Pilvi Takala manages to one-up the Propeller Group through her devilishly caustic 2008 installation documentation of “The Trainee/Welcome to Deloitte,” which was partially funded by the Finnish Cultural Foundation. Using the cover of a thoroughly respectable middle class endeavor, “non-doing” as her thesis, she infiltrates the inner sanctum of Deloitte’s training process for new marketing employees, documenting her indoctrination ever step of the way. Letters, key card and a first day task list are framed as evidence. In a secretly filmed video she deadpans asking a fellow trainee, “Is this a really good way to think?” “Yeah, Yeah” is the reply.

Her over the top moment comes when she spends the day doing nothing but riding the company elevator up and down all day. That earns her a problem report at Deloitte with the ominous subject header “Market Trainee” stating she has a “mental problem” and how should she be handled? Flipping the bird back on them she hones her razor eye on their indoctrination in the name of propriety and good manners justifying her penetration by bullshitting she is researching a “brand campaign.”

“The rhythm of time is different,” she tells her handlers adding she has some “brain work” going on to “localize a global brand for marketing.” She’s lucky Deloitte didn’t tar and feather her after the fact.

Both these time-based pieces take the ‘soft’ but insidious approach by infiltrating the infiltrator.

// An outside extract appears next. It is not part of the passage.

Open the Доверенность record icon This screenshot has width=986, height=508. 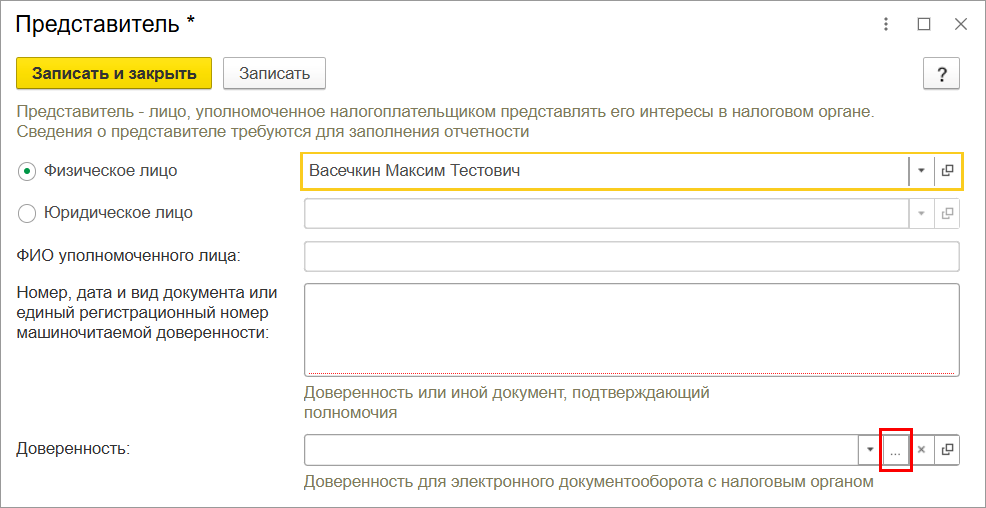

Mexico-born artist Jose Antonio Vega Macotela, a real gem in this exhibit examines infiltration and exchange differently in his multipieced Time Divisa series (2008-2010) about the smuggling distribution methods of an actual a prison. He examines exchange, finance and social relations in an uber-controlled situation, both as a real, documented system and as metaphor. Using inmate’s tattoos, shreds of cloth and systems of transit and distribution he literally maps the contraband flow of 100,000 pesos meticulously documenting each node of distribution by using discarded fingernail clippings.

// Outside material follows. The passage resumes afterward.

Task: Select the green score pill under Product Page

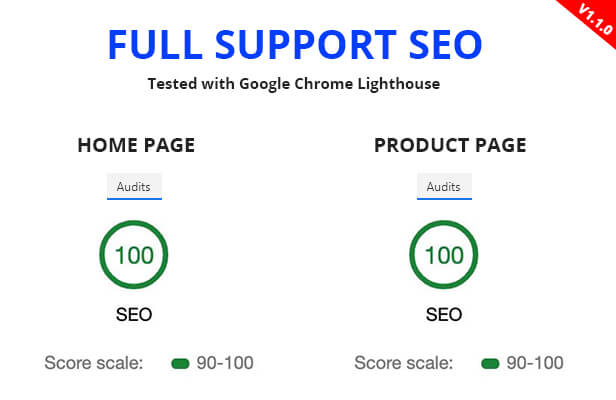Action: (x=490, y=363)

Macotela also turns his gimlet eye to produce a sculptural installation “Habemus Gasoline” (2008) exhibiting an in-house Tequila distiller. Mexico, the 6th largest provider of crude oil exports one million barrels a day to the U.S. to be refined. Once refined, the oil is sold back to Mexico as gasoline, an arrangement that enormously benefits U. refineries. Vega Macotela uses local technologies that make tequila, mescal and potable water setting up a makeshift refinery in the gallery.

Jonathas de Andrade, 4000 Disparos (4000 Shots) (still), 2010. Super-8 digitalized, 60 min loop. Courtesy the artist and Galeria Vermelho, São Paulo

Jonathas de Andrade’s “400 Disparos [4000 Shots]” (2010) are single frame black and white images of four thousand men walking at a frenzied pace through streets of Latin America.  The sheer volume of blurred faces conjures up memories of those who were disappeared by dictatorships throughout the continent, and are the unsung, and probably the real unmentioned heroes of The Ungovernables.

The Ungovernables: 2012 New Museum Triennial runs through April 22 at the New Museum (235 Bowery, Lower East Side, Manhattan).

Ellen Pearlman is a writer and new media artist who lives between New York and Asia, where she is a PhD candidate at the School of Creative Media, Hong Kong City University.

3 replies on “The Ungovernables Flips the Bird”

  1. “Post-colonial studies, the legacy of 19th and 20th century colonialism and imperialism, a hit on the academic circuit, underlies the raisone d’etre of the New Museum’s Triennale, The Ungovernables, the 2nd Triennial devoted to global contemporary art.”  
    post-colonial studies is not *the legacy* of 19th and 20th century colonialism!  it is the study and critique of 19th and 20th century colonialism, among other things.  ugh.